有限の「持続可能性」

環境問題・エコロジー関連のキーワードとして定着している「持続可能性」という理念について、筆者はかつてここに現存社会体制の保守という含意を読み取って忌避していたが、現在ではそうした誤解を解いて受容している。

しかし最近、また別の観点から懐疑が頭をもたげてきた。それは要するに、地球の生命自体が永遠不滅ではあり得ないのに、「持続可能性」を云々することにどんな意味があるのだろうかという疑念である。

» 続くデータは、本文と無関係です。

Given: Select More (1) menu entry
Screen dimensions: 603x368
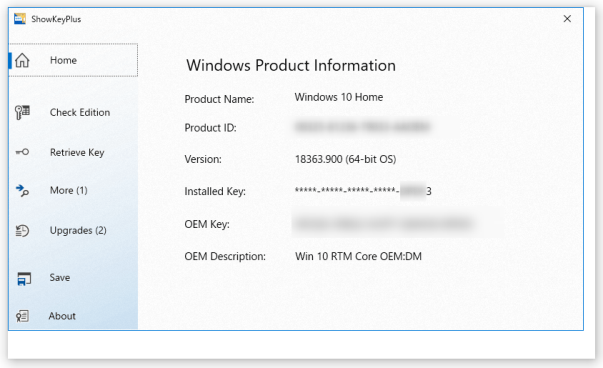Looking at the screenshot, I should coord(68,190).
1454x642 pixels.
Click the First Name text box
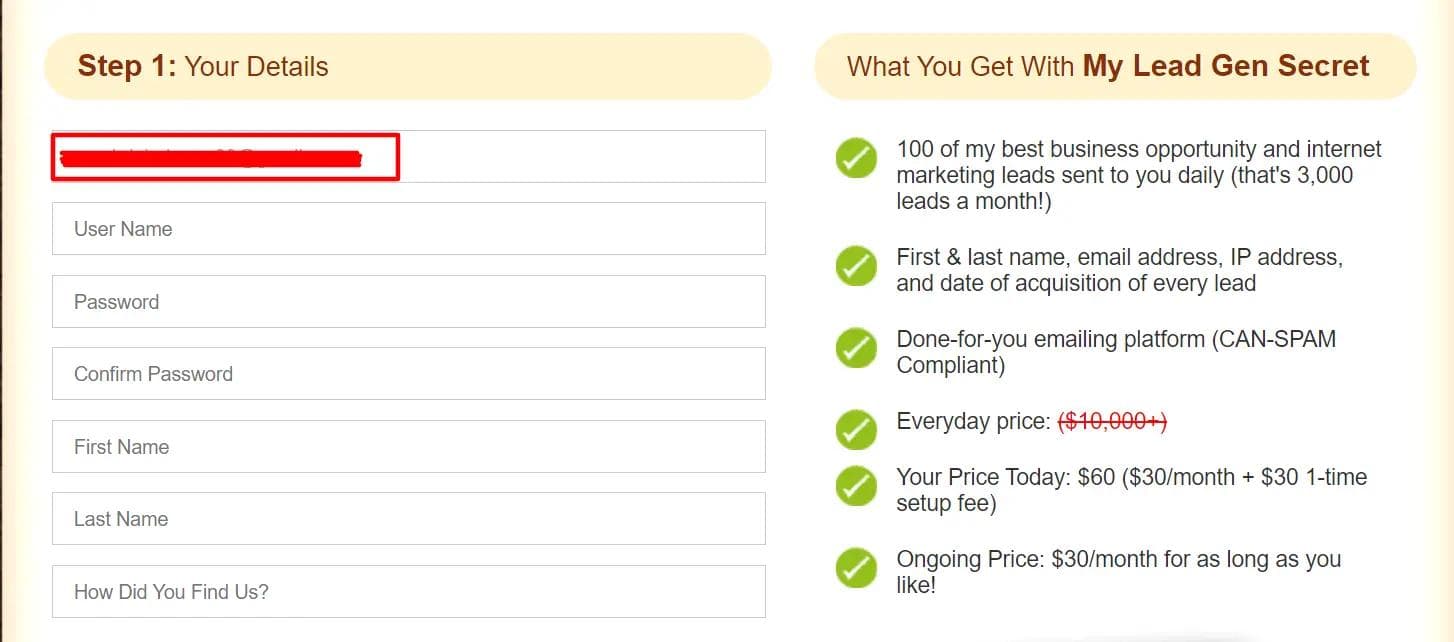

筆者はいわゆる終末論の信奉者ではないが、地球が包摂される宇宙自体が、遠い未来には電子、陽電子、光、ニュートリノといった物質だけの世界―いわゆる「冷たい宇宙」―に変貌し、地球上に生命体が生存する余地がなくなってしまうという宇宙物理学的な予測がなされている。

そこまで至る前にも、地球が属する太陽系の宗主である太陽の寿命が尽きてしまうとの予測がある。太陽が死滅すれば、人間を含め太陽光に依存する生命体も死滅するであろう。

こうした「科学的終末論」を考慮すると、「持続可能性」という理念は再考を要するのではないかと思えてくるのだ。

もちろん、しょせん地球には終わりが来るのだから、未来のことなどお構いなく、今のうちに地球環境を思う存分食い尽くしてしまえというわけにはいかない。

予測されている「冷たい宇宙」の到来も、それは10の何十乗というまさに天文学的遠未来のことだし、太陽の死滅も50億年くらい先のこととされるから、「持続可能性」とは、せめて地球自体の物理学的な終焉が訪れる以前の近未来のうちに、地球環境を人間が蕩尽してしまうことのないようにしようとの理念ということになろう。

「無限」は数学上の観念としてはあり得ても、現実にはあり得ない。地球環境は無限ではないが、その持続性も決して無限ではない。そうした有限の地球環境の有限の持続性を確保することが「持続可能性」であると考えてみたい。